From the foregoing pages it must be manifest that any improvement in the increasingly bad quality of kerosene can be looked for only from one of two directions. Either it must come from the development of a new field for crude oil of superior quality, or from the introduction of new methods of manufacture. There are no indications at present that warrant any expectation that any material change is imminent in the character of the crude oil. The change must, therefore, come from the introduction of different methods of manufacture. These methods need be neither novel nor unreasonably expensive. Cracked oils of good quality are nothing new, but I have never seen them made by one distillation and one treatment. Cracked oils should be finished by distillation, not treatment. A second distillation would enable the refiner to first remove the two volatile products of cracking and the heavy, uncracked portion of the paraffine-oil, besides destroying the sulphur compounds. But such a technology would so far increase the cost of the oil that those employing it could not compete in the market with those who did not, except by virtue of the superior quality of their oil.

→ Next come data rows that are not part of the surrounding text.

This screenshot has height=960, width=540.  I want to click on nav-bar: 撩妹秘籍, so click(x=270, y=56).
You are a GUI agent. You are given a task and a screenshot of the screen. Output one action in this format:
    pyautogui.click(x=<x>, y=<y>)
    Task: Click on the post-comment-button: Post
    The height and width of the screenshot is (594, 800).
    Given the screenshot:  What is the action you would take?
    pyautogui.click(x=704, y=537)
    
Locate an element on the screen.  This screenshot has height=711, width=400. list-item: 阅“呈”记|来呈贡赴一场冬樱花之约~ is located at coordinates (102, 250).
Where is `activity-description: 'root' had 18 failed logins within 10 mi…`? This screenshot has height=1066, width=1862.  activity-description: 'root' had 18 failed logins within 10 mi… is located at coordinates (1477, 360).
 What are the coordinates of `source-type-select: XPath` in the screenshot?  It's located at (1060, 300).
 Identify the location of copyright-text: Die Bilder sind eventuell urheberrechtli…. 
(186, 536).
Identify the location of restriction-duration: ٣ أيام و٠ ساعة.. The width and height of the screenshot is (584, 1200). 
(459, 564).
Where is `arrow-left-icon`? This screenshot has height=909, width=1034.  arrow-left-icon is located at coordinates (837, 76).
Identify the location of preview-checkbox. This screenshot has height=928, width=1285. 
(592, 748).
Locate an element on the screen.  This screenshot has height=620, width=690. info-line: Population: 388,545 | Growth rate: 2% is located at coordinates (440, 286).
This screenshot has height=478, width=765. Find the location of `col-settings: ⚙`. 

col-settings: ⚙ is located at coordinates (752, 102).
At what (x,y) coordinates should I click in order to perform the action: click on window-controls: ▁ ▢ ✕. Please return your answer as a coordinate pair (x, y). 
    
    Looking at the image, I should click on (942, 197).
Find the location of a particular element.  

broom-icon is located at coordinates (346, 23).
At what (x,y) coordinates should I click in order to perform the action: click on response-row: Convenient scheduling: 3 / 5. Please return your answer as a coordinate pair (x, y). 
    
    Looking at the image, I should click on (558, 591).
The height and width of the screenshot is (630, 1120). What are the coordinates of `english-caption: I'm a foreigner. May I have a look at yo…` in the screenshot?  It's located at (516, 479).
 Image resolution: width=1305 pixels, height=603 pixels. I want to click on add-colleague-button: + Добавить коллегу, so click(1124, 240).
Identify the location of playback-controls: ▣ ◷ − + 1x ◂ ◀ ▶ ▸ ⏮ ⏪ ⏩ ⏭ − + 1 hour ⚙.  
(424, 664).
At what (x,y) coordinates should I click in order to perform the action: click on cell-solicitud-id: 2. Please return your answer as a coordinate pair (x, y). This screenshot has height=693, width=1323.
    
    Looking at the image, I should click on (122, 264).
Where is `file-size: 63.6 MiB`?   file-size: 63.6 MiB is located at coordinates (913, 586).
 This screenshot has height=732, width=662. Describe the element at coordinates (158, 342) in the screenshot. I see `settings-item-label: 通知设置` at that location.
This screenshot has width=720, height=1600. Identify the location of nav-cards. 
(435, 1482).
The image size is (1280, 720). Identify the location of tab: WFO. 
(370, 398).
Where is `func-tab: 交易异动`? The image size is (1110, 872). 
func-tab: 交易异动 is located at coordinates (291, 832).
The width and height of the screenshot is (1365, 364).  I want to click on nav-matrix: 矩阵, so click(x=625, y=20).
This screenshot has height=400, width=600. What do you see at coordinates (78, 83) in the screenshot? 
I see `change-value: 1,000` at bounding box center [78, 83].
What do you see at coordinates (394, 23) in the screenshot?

It is in respect to this difficulty that the public weal could be well served by judicious legislation that in its broadest sense might well be considered sanitary legislation. It is a proper subject for physicians to determine, what the precise effects upon the general health may be resulting from the combustion in lamps and stoves of the vast quantities of inferior oils that are daily consumed throughout the country. That the effect must be bad, determining a tendency to certain forms of disease and aggravating others, can not fail to be apparent to the most unreflecting person, especially when it is considered in how few instances any means are employed to remove from the apartment in which these oils are burned the products of combustion. When under such circumstances a pure oil is burned into pure water and carbonic acid, the atmosphere receives a sufficient burden; but when to these are added vapors of burned sulphur and a variety of irritating vapors with smoke, the eyes, lungs, and nostrils pay a heavy tribute. Added to this is the new source of danger from fire resulting from explosions arising from imperfect combustion—a source of danger not hitherto recognized in legislation, but of not infrequent occurrence.
For the reasons stated, it appears that the health and safety of the public, and the protection of those manufacturers who would make a radical change in the methods of manufacture now employed, alike demand legislation that will exclude from the market not only oils that are unsafe from excess of naphtha, but those which in their general character are unhealthful to use and unsafe from other causes. Such legislation should be based upon an exhaustive scientific examination of the subject, with a view to placing the fewest restrictions upon the manufacture and sale of these oils consistent with the demands of public health and safety. Such an investigation can best be undertaken by the General Government, to be followed by such amendments to the national legislation now in force as the results might justify. Such national legislation, based upon a comprehensive knowledge of the subject, could not fail to be followed by a general revision of State and municipal legislation throughout the country and the enactment of uniform laws that, while securing the adequate protection of the public, would no longer embarrass by needless and unreasonable requirements the manufacture and sale of articles in universal demand.